Author(s)William McCleery
Illustrator(s)Ralph Fuller
Current status/scheduleConcluded daily & Sunday strip
Launch dateJune 17, 1935
End dateDecember 30, 1961
Syndicate(s)AP Newsfeatures
Publisher(s)Eastern Color Printing
Genre(s)Humor

Oaky Doaks was an American newspaper comic strip, which ran between June 17, 1935, and December 30, 1961.[1] It was distributed by AP Newsfeatures for more than 25 years, illustrated by veteran magazine cartoonist Ralph Fuller and scripted by AP Newsfeatures comics editor William McCleery.

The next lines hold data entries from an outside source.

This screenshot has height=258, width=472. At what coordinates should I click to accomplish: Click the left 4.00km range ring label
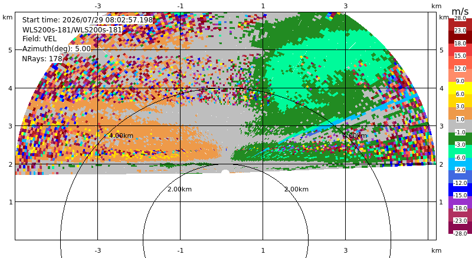[x=121, y=135]
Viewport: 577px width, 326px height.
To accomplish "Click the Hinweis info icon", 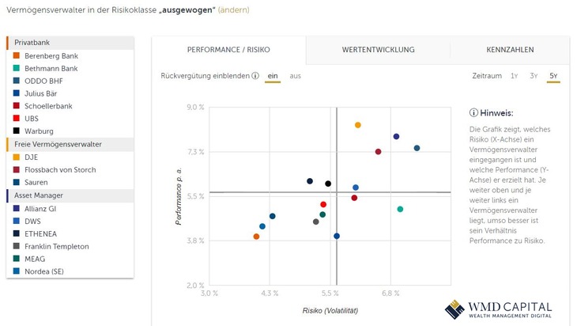I will 473,113.
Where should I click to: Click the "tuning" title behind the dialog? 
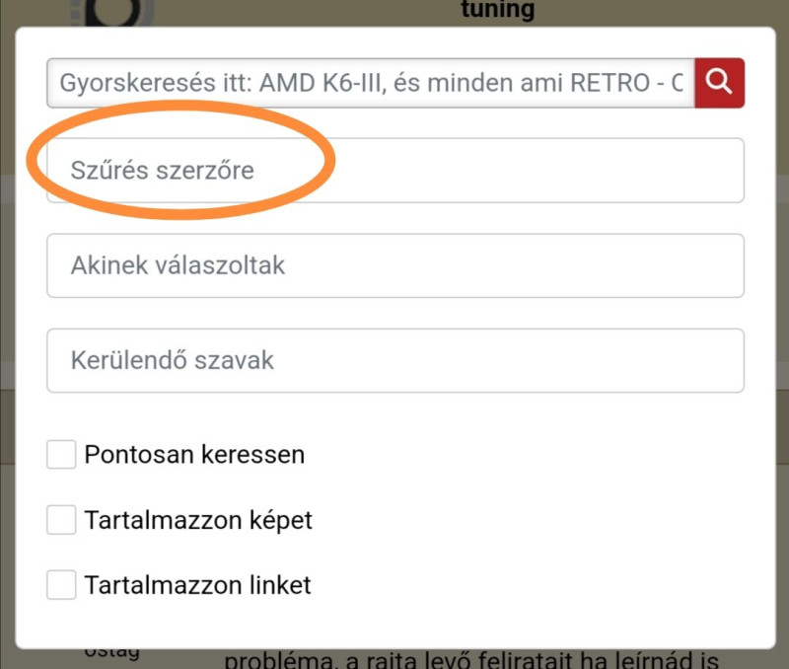[497, 11]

Launched two years before Prince Valiant, the strip was set in medieval times.[2] Neither a prince nor a knight, Oaky Doaks was merely a muscle-headed farm boy who constructed his suit of armor from the tin roof of a shed. Setting out on his father's plow horse, Nellie, Oaky Doaks rode into a series of misadventures. Scoop described the strip's hero:

The titular star of the strip wasn't tall, dark and handsome, but he was courageousas courageous as a former farm hand with a plow horse named Nellie and an underwhelming appearance and slightly bumbling, shy personality can be. He was never formally knighted by the king whose domain he helped guard and keep. King Cedric, his leader, was pretty nerdy and underwhelming himself and before long, it became clear that Oaky would have to assume the role of "brains behind the operation."[3]

By the 1950s, the principal characters were Oaky Doaks, King Corny, and Princess Pomona. One got the impression that there was a hopeless romantic relationship between Oaky and Pomona, though it was not certain who was in love with whom.